BEGIN

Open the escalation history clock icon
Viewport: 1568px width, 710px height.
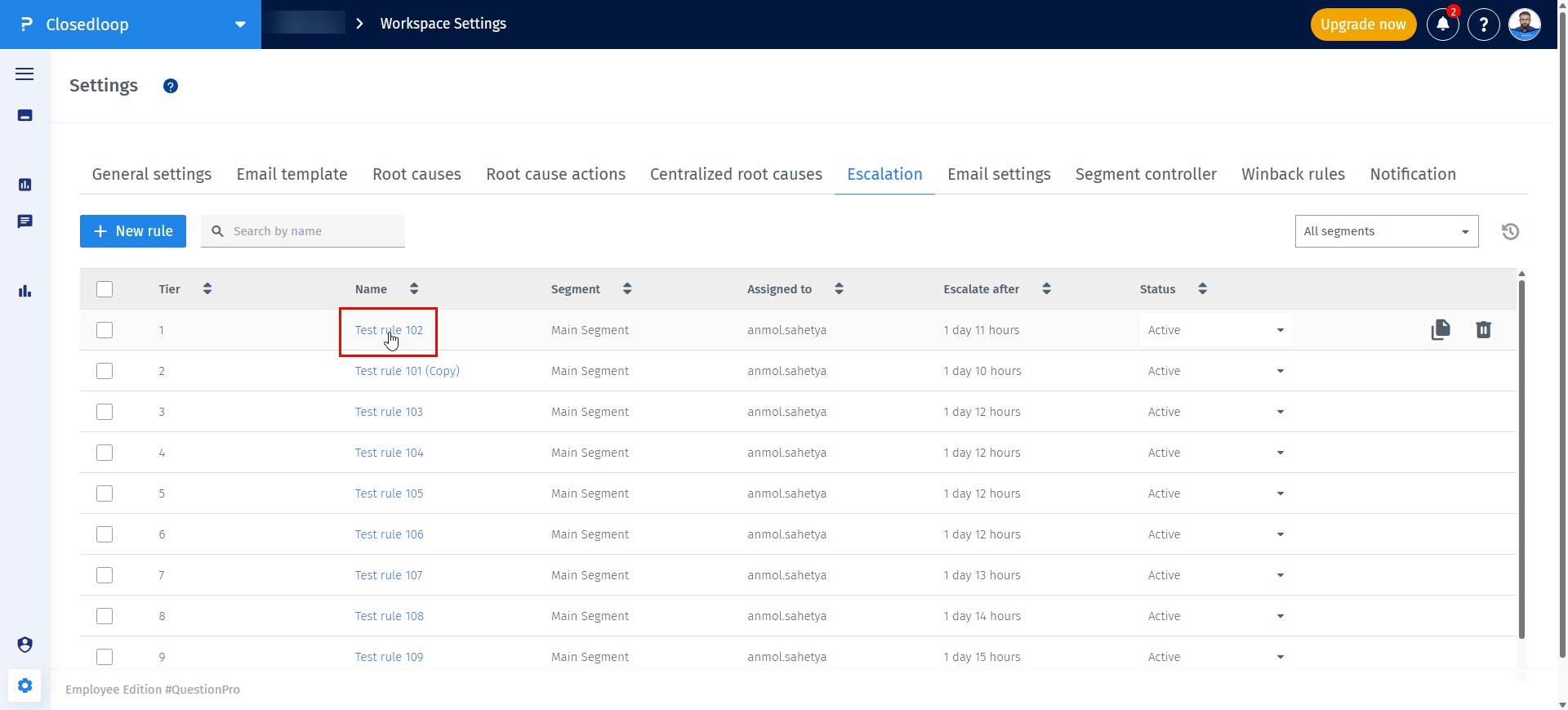point(1510,231)
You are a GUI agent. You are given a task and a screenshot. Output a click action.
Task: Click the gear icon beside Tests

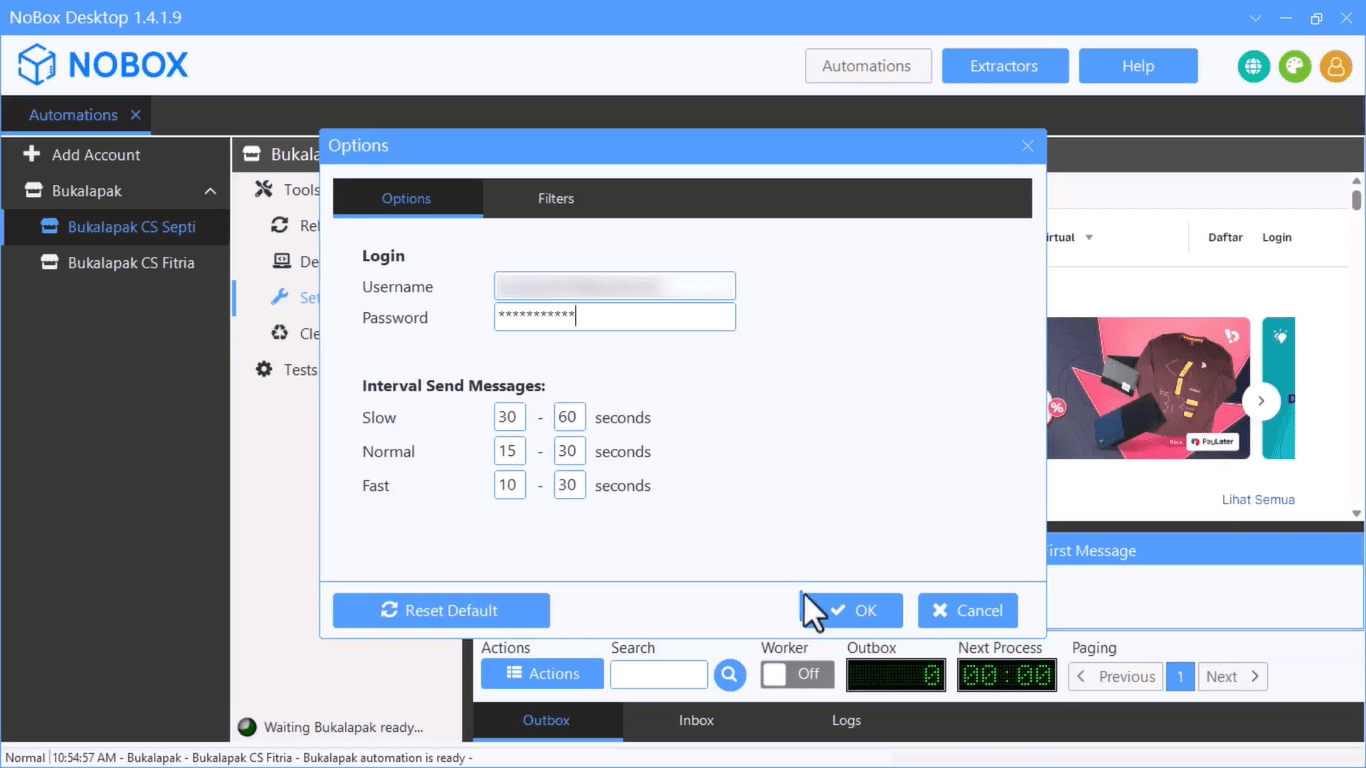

END

▶ **YOUR TASK**:
Return only the number of lines in the data above that hold the word "icon".

▶ **TASK RESPONSE**:
2